While Savadi and Patil quit without a fuss, Palemar said he had been wrongly accused of carrying lewd content on his cellphone.

Sources, however, said Savadi had confessed to party elders that it was Palemar who had handed them his phone to check the clipping of a “rape and murder” scene in Iran.

The former minister claimed that watching the clips was part of preparations for taking part in a discussion on crimes against women.

The discussion was over an alleged rave party the government had allowed in the coastal Udupi district over the weekend.

A statement by chief minister D.V. Sadananda Gowda had claimed the three-day party, organised by the district administration and a private group and billed as an event to promote tourism, was attended by more than 1,500 people, including some 900 foreigners.

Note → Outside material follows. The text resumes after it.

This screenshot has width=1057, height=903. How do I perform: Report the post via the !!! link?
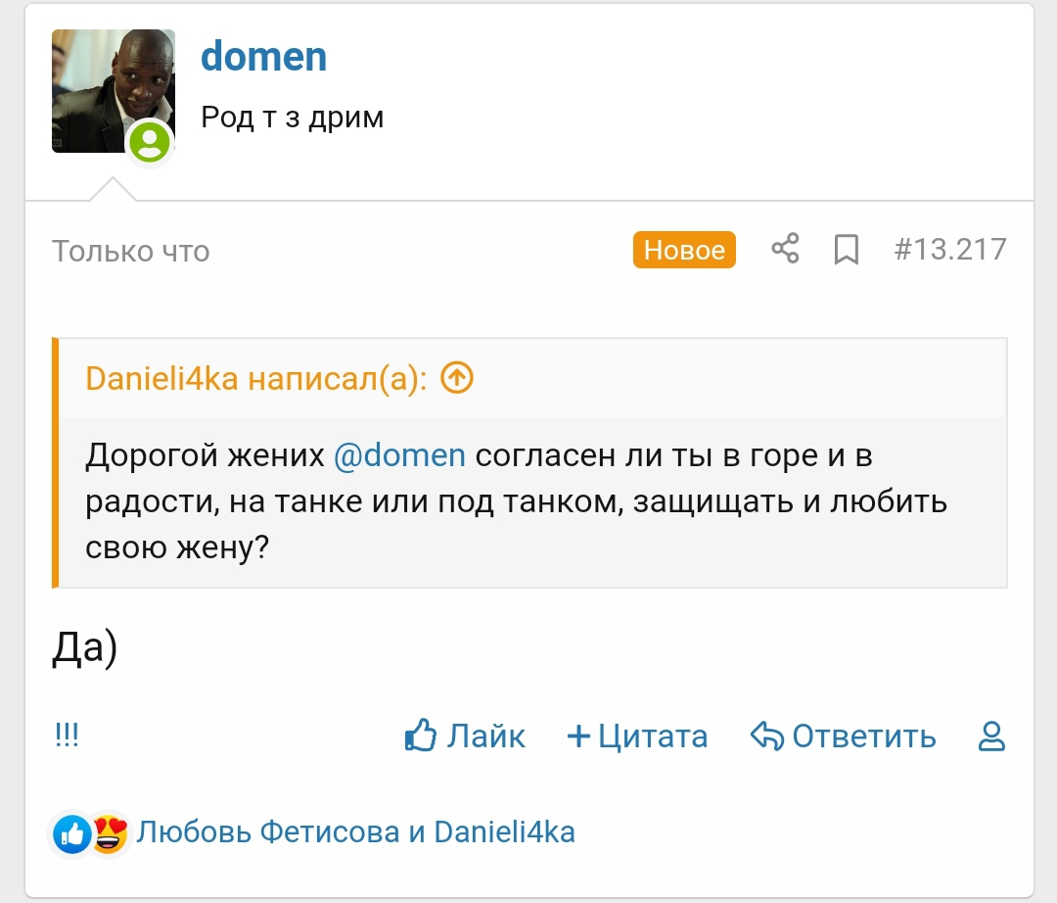click(67, 736)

But amateur video footage purportedly showed a foreigner couple in a compromising position. There were also allegations of nudity and use of narcotics.

But the rave video had been pushed to the background by the cellphone clips by the time the Assembly convened today.

Not satisfied by the resignations, a belligerent Opposition demanded that the Speaker disqualify the trio, said to be close to scam-tainted former chief minister B.S. Yeddyurappa. Patil is a former political secretary to Yeddyurappa.

The Congress, in particular, demanded that the House be dissolved. Leader of Opposition Siddaramaiah led from the front, ensuring that no business could be transacted in the lower House. In the upper House, too, the scene was no different.

When the ruckus continued, the Speaker adjourned the House around afternoon. When the Assembly reconvened around 4pm, Bopaiah announced that he had issued showcause notices to the three and had asked them to reply by February 13.

But the Opposition pressed for disqualification. The Speaker then said he had also formed a House panel to probe the matter and asked it to report back by March 13. When the din continued, the Speaker suspended the three before adjourning the House, two days before the session was to end on Friday.

Congress leader Siddaramaiah later accused Bopaiah of failing in his duties by not disqualifying Savadi, Patil and Palemar who, he said, had “violated the sanctity of the Assembly”.

Palemar, who allegedly carried the smut clips on his mobile phone, said he would seek “justice” since he had not erred. But Opposition members pointed out that even carrying a cellphone into the Assembly was a violation of House norms.

Siddaramaiah also sought the resignation of chief minister Sadananda Gowda. “He has no moral authority to continue in that chair under the cloud of this shameful episode involving his ministers,” the Congress leader said.

The defiant chief minister blamed the Opposition for “unnecessarily hyping up” the issue.

Law minister Suresh Kumar said the “embarrassment” caused to the party couldn’t be washed away. “But we should appreciate that these ministers came forward to quit within 12 hours (of the incident being reported).”

“We heard the ministers in detail and realised that whatever has been projected by the media is not the whole truth. But the issue is that they shouldn’t have used those clippings, which they said were about crime in the Middle East,” Kumar said.

State police had a tough day guarding the residences of the former ministers. Members of the Indian Youth Congress and the Karnataka Rakshana Vedike (Karnataka Protection Forum), a fringe group of self-appointed moral police, took out protest marches in the city and other parts of the state seeking a ban on the smut-tainted trio.